▶ What needs to be done: Rewrite the rows starting at the line that contains "Sort by the" and ending at the line that contains "This screenshot has width=630, height=1400.", replacing "icon" with "button" and leaving everything else unchanged.
Start of Listed records
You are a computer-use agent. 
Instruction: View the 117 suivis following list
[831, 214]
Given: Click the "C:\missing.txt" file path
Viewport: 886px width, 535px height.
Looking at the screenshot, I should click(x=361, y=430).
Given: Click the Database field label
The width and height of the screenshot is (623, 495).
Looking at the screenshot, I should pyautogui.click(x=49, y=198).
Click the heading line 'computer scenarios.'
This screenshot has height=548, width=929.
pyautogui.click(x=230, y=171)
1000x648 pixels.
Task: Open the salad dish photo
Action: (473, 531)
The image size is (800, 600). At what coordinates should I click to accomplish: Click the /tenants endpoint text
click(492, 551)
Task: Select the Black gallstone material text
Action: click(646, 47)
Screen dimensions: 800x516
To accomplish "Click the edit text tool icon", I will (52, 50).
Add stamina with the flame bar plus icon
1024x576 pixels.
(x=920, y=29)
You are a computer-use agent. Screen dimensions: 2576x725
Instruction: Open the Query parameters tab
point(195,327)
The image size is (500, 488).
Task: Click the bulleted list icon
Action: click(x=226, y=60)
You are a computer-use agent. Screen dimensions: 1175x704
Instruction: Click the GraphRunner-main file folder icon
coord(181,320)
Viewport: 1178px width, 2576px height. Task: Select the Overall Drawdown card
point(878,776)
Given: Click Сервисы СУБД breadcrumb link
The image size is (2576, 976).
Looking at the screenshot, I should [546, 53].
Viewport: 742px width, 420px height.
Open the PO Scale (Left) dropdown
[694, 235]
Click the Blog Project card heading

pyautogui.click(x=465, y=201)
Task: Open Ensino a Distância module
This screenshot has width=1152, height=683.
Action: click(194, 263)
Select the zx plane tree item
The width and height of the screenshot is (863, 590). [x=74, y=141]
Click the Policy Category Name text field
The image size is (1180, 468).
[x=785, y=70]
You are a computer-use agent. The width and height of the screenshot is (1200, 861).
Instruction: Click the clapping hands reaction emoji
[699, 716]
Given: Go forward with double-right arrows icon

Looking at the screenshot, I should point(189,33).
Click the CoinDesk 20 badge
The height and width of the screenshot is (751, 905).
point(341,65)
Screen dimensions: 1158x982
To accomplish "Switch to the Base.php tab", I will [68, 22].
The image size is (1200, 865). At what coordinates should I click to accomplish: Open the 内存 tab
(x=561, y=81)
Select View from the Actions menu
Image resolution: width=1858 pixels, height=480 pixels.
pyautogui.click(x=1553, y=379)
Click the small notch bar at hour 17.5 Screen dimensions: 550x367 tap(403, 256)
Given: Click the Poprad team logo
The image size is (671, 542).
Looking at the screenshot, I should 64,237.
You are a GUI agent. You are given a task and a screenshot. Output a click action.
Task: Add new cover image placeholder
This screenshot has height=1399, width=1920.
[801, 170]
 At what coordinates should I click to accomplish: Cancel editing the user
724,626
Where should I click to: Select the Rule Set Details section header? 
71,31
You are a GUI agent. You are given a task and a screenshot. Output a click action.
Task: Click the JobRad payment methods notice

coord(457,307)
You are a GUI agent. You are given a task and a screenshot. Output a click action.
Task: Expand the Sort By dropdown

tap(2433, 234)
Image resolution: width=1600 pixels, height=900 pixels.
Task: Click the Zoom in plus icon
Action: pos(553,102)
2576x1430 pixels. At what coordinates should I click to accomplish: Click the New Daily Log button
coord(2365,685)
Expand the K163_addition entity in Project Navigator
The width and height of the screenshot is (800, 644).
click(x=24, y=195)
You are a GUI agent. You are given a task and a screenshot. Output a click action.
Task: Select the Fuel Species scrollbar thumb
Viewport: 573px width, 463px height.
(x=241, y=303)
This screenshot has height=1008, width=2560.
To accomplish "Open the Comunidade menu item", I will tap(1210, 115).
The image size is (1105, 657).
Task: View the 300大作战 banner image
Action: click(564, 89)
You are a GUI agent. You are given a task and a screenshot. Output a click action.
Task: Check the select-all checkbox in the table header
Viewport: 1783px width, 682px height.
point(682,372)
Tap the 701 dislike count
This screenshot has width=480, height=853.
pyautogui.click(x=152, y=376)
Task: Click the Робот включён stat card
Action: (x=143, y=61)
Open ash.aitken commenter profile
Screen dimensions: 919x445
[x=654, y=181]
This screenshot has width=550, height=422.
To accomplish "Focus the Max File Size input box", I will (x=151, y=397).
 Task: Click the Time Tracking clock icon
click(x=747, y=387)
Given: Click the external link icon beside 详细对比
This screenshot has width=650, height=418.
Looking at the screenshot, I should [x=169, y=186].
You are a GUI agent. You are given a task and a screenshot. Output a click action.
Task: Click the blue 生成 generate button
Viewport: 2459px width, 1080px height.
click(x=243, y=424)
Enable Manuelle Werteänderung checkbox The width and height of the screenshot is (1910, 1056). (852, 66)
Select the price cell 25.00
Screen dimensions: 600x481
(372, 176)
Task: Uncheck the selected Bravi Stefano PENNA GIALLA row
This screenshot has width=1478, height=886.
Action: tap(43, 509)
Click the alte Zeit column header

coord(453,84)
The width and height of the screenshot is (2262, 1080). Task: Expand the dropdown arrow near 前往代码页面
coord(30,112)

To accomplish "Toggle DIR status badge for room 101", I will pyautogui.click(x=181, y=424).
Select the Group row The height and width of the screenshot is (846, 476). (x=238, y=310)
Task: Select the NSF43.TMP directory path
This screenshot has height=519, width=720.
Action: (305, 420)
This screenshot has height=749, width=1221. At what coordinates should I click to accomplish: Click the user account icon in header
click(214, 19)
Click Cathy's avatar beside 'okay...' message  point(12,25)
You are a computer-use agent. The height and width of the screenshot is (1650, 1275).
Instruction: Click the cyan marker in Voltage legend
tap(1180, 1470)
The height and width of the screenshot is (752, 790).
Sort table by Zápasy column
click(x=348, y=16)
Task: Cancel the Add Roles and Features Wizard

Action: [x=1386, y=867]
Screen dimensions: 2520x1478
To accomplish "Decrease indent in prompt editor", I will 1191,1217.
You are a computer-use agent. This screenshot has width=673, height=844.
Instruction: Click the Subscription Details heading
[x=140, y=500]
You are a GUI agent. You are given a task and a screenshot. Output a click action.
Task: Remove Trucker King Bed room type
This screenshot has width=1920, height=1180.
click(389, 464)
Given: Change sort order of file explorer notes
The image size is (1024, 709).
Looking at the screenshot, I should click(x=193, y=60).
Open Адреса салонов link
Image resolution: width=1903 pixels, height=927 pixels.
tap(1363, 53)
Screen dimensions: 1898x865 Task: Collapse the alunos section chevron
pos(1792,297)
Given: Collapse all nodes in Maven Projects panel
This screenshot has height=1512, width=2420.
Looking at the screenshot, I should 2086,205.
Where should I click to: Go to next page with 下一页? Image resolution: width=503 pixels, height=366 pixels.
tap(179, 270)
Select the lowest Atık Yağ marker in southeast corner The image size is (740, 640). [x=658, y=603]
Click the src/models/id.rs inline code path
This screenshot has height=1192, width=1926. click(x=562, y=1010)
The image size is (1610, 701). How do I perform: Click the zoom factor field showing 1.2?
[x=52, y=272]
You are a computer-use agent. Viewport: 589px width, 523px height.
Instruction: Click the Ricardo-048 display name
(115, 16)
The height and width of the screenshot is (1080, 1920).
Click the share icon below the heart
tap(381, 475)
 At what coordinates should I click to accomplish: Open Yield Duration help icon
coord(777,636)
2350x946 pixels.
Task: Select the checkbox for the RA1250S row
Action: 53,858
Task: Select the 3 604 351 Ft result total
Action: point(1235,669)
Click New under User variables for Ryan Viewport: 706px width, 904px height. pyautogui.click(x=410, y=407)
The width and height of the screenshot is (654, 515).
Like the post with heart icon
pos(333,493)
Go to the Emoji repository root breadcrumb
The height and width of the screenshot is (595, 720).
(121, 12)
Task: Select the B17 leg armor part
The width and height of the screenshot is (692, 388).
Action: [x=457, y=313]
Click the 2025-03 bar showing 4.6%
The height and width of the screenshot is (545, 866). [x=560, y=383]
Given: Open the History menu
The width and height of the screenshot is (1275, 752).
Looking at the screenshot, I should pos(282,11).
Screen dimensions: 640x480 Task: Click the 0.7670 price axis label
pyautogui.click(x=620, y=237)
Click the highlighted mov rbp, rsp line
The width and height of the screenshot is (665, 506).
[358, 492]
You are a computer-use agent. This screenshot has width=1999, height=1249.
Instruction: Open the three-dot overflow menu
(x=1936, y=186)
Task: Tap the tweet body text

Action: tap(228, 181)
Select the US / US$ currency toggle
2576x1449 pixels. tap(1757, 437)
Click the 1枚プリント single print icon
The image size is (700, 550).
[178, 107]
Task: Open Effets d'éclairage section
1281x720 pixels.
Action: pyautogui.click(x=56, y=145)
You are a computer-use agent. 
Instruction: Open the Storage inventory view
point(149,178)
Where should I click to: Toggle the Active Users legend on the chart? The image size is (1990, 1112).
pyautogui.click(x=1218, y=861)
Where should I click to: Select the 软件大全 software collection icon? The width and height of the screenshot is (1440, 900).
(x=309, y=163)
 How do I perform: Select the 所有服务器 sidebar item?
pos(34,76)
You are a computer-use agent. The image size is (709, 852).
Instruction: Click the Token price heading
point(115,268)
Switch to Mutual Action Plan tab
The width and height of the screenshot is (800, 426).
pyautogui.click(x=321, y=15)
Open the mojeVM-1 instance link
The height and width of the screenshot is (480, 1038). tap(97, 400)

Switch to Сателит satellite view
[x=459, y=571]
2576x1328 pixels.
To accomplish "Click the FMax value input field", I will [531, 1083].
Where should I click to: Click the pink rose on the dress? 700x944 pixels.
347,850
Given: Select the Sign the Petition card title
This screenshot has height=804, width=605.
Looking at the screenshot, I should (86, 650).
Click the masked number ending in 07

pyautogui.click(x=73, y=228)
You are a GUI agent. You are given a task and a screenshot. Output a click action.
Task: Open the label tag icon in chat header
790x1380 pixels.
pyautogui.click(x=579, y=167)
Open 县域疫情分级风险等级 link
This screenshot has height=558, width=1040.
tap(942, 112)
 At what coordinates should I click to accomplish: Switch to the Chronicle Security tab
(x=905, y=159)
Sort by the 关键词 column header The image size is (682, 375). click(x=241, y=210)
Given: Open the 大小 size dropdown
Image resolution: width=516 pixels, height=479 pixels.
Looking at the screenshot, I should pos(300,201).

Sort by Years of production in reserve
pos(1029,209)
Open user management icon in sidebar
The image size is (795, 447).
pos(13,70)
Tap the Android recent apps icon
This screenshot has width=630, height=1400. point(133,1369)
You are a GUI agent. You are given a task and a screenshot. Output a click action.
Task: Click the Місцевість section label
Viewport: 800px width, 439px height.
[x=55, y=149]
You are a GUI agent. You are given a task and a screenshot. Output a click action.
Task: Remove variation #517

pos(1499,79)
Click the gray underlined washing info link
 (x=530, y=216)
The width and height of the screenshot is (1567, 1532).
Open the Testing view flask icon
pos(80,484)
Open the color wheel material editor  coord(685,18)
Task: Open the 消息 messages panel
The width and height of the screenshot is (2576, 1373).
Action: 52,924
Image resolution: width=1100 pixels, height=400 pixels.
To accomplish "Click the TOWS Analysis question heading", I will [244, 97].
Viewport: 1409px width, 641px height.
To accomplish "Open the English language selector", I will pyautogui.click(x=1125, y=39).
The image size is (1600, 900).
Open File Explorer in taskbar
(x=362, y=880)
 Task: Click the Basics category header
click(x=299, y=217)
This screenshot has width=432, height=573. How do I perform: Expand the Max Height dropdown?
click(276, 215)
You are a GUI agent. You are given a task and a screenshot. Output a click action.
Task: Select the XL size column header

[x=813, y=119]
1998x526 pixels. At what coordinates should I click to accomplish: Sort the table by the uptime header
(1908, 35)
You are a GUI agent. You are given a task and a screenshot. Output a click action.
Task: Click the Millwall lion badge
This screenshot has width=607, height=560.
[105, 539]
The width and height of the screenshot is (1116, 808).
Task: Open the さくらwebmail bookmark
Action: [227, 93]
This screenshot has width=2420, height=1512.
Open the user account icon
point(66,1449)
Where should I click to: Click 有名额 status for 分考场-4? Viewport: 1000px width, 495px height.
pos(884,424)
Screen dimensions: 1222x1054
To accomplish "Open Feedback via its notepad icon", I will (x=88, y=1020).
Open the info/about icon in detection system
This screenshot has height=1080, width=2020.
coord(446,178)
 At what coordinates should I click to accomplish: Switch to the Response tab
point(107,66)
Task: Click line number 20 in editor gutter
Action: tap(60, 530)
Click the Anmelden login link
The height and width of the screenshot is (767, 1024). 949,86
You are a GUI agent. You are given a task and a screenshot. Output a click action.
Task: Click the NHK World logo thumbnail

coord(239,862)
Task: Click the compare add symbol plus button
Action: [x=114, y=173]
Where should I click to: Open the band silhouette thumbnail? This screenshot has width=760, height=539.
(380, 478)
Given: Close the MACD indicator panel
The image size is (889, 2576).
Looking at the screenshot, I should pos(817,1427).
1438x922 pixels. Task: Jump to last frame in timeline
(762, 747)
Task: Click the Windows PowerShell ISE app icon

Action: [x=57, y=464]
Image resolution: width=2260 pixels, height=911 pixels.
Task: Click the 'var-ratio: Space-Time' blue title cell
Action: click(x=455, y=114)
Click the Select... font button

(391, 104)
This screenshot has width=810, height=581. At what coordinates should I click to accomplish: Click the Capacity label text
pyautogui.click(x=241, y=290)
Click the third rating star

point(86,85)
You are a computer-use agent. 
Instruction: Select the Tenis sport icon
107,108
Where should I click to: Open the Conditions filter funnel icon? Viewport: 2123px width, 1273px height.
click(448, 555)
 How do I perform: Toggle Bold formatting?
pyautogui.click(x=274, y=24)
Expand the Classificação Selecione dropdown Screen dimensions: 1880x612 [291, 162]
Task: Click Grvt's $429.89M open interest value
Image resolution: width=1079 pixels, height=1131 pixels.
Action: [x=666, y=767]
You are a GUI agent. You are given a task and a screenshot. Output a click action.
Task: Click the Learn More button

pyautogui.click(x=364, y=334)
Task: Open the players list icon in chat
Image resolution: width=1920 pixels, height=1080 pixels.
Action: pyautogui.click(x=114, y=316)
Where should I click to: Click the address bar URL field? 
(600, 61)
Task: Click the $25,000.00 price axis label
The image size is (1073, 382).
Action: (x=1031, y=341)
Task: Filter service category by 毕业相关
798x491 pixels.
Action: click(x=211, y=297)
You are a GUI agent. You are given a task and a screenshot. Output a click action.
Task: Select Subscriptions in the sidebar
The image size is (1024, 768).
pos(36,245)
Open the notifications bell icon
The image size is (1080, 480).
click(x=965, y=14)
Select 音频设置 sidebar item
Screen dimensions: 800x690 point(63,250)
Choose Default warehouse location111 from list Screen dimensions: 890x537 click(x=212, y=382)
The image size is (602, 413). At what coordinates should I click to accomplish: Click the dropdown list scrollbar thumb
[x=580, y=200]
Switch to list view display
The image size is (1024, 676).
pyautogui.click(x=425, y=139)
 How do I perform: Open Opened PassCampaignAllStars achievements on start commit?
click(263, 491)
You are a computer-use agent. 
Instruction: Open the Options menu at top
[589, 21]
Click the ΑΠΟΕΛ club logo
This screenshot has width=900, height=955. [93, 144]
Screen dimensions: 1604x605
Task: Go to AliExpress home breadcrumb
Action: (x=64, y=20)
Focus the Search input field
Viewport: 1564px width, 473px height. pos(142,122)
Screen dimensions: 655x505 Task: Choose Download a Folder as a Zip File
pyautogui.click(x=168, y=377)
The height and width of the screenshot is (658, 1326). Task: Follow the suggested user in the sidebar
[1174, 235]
End of Listed records
▶ Solution:
Sort by the 关键词 column header The image size is (682, 375). click(x=241, y=210)
Given: Open the 大小 size dropdown
Image resolution: width=516 pixels, height=479 pixels.
Looking at the screenshot, I should pos(300,201).

Sort by Years of production in reserve
pos(1029,209)
Open user management button in sidebar
The image size is (795, 447).
pos(13,70)
Tap the Android recent apps button
This screenshot has width=630, height=1400. point(133,1369)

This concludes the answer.